_WHAT YOU SHOULD DO_
Every record is to be restated exactly, with nothing left out.

_SUPPLIED INFORMATION_
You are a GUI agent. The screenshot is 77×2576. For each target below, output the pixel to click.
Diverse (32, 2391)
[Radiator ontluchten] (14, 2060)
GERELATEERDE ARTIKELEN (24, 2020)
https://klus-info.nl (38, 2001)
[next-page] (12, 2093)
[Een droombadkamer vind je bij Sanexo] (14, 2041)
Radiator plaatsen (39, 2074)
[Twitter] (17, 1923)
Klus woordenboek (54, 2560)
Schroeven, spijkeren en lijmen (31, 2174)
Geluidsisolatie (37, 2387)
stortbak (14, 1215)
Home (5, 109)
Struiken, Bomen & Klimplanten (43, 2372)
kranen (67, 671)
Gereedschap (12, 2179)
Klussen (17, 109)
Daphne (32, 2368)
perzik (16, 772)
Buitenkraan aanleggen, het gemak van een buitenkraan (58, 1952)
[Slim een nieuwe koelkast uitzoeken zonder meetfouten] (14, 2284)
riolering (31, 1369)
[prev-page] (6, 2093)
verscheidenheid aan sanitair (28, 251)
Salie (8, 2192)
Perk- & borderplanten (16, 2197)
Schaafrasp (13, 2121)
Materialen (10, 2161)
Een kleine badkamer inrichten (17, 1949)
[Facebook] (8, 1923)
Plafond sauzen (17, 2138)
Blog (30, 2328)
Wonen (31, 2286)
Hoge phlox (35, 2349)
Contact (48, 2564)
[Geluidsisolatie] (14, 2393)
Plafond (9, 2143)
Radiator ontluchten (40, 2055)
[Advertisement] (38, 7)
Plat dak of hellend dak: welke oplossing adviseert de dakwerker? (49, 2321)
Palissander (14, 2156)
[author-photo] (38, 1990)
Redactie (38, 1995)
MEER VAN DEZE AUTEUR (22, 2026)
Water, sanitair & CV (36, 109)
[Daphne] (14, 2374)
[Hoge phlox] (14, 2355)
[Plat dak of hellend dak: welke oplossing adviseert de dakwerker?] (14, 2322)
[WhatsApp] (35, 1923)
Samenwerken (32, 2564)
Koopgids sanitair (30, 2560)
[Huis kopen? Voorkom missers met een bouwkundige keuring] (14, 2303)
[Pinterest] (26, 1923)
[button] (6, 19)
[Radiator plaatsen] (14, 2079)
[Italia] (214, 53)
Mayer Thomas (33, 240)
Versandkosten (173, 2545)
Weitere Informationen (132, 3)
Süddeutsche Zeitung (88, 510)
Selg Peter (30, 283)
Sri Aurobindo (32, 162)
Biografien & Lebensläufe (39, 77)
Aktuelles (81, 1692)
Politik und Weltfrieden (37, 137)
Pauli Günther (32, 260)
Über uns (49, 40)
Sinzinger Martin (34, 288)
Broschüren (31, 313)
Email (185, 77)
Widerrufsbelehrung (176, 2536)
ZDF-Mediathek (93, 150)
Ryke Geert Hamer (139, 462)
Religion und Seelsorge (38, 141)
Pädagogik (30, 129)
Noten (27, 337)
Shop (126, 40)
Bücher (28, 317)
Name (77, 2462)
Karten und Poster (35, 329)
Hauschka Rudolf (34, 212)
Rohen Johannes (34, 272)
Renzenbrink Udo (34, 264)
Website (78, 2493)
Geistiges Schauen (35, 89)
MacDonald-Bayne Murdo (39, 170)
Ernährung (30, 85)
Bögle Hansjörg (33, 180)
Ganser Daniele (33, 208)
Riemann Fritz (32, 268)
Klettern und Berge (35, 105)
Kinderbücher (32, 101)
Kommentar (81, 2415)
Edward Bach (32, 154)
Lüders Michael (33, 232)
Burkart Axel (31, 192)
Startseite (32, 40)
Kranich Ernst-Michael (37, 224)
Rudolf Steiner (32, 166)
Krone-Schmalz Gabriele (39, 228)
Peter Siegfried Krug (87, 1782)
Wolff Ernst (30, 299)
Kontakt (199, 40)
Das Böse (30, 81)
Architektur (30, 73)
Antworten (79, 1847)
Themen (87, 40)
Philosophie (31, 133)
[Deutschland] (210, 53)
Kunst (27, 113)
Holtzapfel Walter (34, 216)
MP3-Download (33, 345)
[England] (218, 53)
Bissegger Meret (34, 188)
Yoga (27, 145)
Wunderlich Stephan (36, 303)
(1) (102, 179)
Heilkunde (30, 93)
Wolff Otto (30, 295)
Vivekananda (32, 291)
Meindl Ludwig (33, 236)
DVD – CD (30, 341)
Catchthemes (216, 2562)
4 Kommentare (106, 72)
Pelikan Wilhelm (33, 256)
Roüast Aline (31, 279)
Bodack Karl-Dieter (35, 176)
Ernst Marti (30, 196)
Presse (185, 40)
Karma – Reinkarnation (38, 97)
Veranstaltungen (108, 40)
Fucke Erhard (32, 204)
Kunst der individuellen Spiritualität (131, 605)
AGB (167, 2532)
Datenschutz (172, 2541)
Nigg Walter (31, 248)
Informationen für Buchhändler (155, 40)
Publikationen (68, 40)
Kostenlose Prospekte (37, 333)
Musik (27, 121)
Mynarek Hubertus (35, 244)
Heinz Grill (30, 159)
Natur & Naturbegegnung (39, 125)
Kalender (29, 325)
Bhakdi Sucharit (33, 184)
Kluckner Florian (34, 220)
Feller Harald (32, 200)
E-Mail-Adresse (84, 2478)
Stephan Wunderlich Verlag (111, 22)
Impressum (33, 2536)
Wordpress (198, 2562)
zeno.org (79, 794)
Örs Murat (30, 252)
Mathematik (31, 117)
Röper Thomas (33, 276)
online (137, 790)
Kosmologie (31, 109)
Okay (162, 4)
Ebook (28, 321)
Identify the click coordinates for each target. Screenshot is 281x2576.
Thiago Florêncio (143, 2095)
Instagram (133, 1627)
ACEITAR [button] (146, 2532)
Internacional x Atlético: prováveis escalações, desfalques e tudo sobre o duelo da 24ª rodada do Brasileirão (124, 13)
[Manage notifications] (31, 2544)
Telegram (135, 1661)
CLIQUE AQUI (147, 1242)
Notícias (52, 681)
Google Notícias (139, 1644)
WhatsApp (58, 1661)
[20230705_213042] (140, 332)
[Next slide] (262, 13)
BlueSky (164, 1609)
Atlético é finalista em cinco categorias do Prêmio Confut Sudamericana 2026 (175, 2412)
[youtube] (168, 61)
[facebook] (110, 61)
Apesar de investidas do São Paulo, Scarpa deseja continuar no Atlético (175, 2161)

_EXERCISE RESPONSE_
You are a GUI agent. The screenshot is 77×2576. For each target below, output the pixel to click.
Diverse (32, 2391)
[Radiator ontluchten] (14, 2060)
GERELATEERDE ARTIKELEN (24, 2020)
https://klus-info.nl (38, 2001)
[next-page] (12, 2093)
[Een droombadkamer vind je bij Sanexo] (14, 2041)
Radiator plaatsen (39, 2074)
[Twitter] (17, 1923)
Klus woordenboek (54, 2560)
Schroeven, spijkeren en lijmen (31, 2174)
Geluidsisolatie (37, 2387)
stortbak (14, 1215)
Home (5, 109)
Struiken, Bomen & Klimplanten (43, 2372)
kranen (67, 671)
Gereedschap (12, 2179)
Klussen (17, 109)
Daphne (32, 2368)
perzik (16, 772)
Buitenkraan aanleggen, het gemak van een buitenkraan (58, 1952)
[Slim een nieuwe koelkast uitzoeken zonder meetfouten] (14, 2284)
riolering (31, 1369)
[prev-page] (6, 2093)
verscheidenheid aan sanitair (28, 251)
Salie (8, 2192)
Perk- & borderplanten (16, 2197)
Schaafrasp (13, 2121)
Materialen (10, 2161)
Een kleine badkamer inrichten (17, 1949)
[Facebook] (8, 1923)
Plafond sauzen (17, 2138)
Blog (30, 2328)
Wonen (31, 2286)
Hoge phlox (35, 2349)
Contact (48, 2564)
[Geluidsisolatie] (14, 2393)
Plafond (9, 2143)
Radiator ontluchten (40, 2055)
[Advertisement] (38, 7)
Plat dak of hellend dak: welke oplossing adviseert de dakwerker? (49, 2321)
Palissander (14, 2156)
[author-photo] (38, 1990)
Redactie (38, 1995)
MEER VAN DEZE AUTEUR (22, 2026)
Water, sanitair & CV (36, 109)
[Daphne] (14, 2374)
[Hoge phlox] (14, 2355)
[Plat dak of hellend dak: welke oplossing adviseert de dakwerker?] (14, 2322)
[WhatsApp] (35, 1923)
Samenwerken (32, 2564)
Koopgids sanitair (30, 2560)
[Huis kopen? Voorkom missers met een bouwkundige keuring] (14, 2303)
[Pinterest] (26, 1923)
[button] (6, 19)
[Radiator plaatsen] (14, 2079)
[Italia] (214, 53)
Mayer Thomas (33, 240)
Versandkosten (173, 2545)
Weitere Informationen (132, 3)
Süddeutsche Zeitung (88, 510)
Selg Peter (30, 283)
Sri Aurobindo (32, 162)
Biografien & Lebensläufe (39, 77)
Aktuelles (81, 1692)
Politik und Weltfrieden (37, 137)
Pauli Günther (32, 260)
Über uns (49, 40)
Sinzinger Martin (34, 288)
Broschüren (31, 313)
Email (185, 77)
Widerrufsbelehrung (176, 2536)
ZDF-Mediathek (93, 150)
Ryke Geert Hamer (139, 462)
Religion und Seelsorge (38, 141)
Pädagogik (30, 129)
Noten (27, 337)
Shop (126, 40)
Bücher (28, 317)
Name (77, 2462)
Karten und Poster (35, 329)
Hauschka Rudolf (34, 212)
Rohen Johannes (34, 272)
Renzenbrink Udo (34, 264)
Website (78, 2493)
Geistiges Schauen (35, 89)
MacDonald-Bayne Murdo (39, 170)
Ernährung (30, 85)
Bögle Hansjörg (33, 180)
Ganser Daniele (33, 208)
Riemann Fritz (32, 268)
Klettern und Berge (35, 105)
Kinderbücher (32, 101)
Kommentar (81, 2415)
Edward Bach (32, 154)
Lüders Michael (33, 232)
Burkart Axel (31, 192)
Startseite (32, 40)
Kranich Ernst-Michael (37, 224)
Rudolf Steiner (32, 166)
Krone-Schmalz Gabriele (39, 228)
Peter Siegfried Krug (87, 1782)
Wolff Ernst (30, 299)
Kontakt (199, 40)
Das Böse (30, 81)
Architektur (30, 73)
Antworten (79, 1847)
Themen (87, 40)
Philosophie (31, 133)
[Deutschland] (210, 53)
Kunst (27, 113)
Holtzapfel Walter (34, 216)
MP3-Download (33, 345)
[England] (218, 53)
Bissegger Meret (34, 188)
Yoga (27, 145)
Wunderlich Stephan (36, 303)
(1) (102, 179)
Heilkunde (30, 93)
Wolff Otto (30, 295)
Vivekananda (32, 291)
Meindl Ludwig (33, 236)
DVD – CD (30, 341)
Catchthemes (216, 2562)
4 Kommentare (106, 72)
Pelikan Wilhelm (33, 256)
Roüast Aline (31, 279)
Bodack Karl-Dieter (35, 176)
Ernst Marti (30, 196)
Presse (185, 40)
Karma – Reinkarnation (38, 97)
Veranstaltungen (108, 40)
Fucke Erhard (32, 204)
Kunst der individuellen Spiritualität (131, 605)
AGB (167, 2532)
Datenschutz (172, 2541)
Nigg Walter (31, 248)
Informationen für Buchhändler (155, 40)
Publikationen (68, 40)
Kostenlose Prospekte (37, 333)
Musik (27, 121)
Mynarek Hubertus (35, 244)
Heinz Grill (30, 159)
Natur & Naturbegegnung (39, 125)
Kalender (29, 325)
Bhakdi Sucharit (33, 184)
Kluckner Florian (34, 220)
Feller Harald (32, 200)
E-Mail-Adresse (84, 2478)
Stephan Wunderlich Verlag (111, 22)
Impressum (33, 2536)
Wordpress (198, 2562)
zeno.org (79, 794)
Örs Murat (30, 252)
Mathematik (31, 117)
Röper Thomas (33, 276)
online (137, 790)
Kosmologie (31, 109)
Okay (162, 4)
Ebook (28, 321)
Identify the click coordinates for each target. Screenshot is 281x2576.
Thiago Florêncio (143, 2095)
Instagram (133, 1627)
ACEITAR [button] (146, 2532)
Internacional x Atlético: prováveis escalações, desfalques e tudo sobre o duelo da 24ª rodada do Brasileirão (124, 13)
[Manage notifications] (31, 2544)
Telegram (135, 1661)
CLIQUE AQUI (147, 1242)
Notícias (52, 681)
Google Notícias (139, 1644)
WhatsApp (58, 1661)
[20230705_213042] (140, 332)
[Next slide] (262, 13)
BlueSky (164, 1609)
Atlético é finalista em cinco categorias do Prêmio Confut Sudamericana 2026 (175, 2412)
[youtube] (168, 61)
[facebook] (110, 61)
Apesar de investidas do São Paulo, Scarpa deseja continuar no Atlético (175, 2161)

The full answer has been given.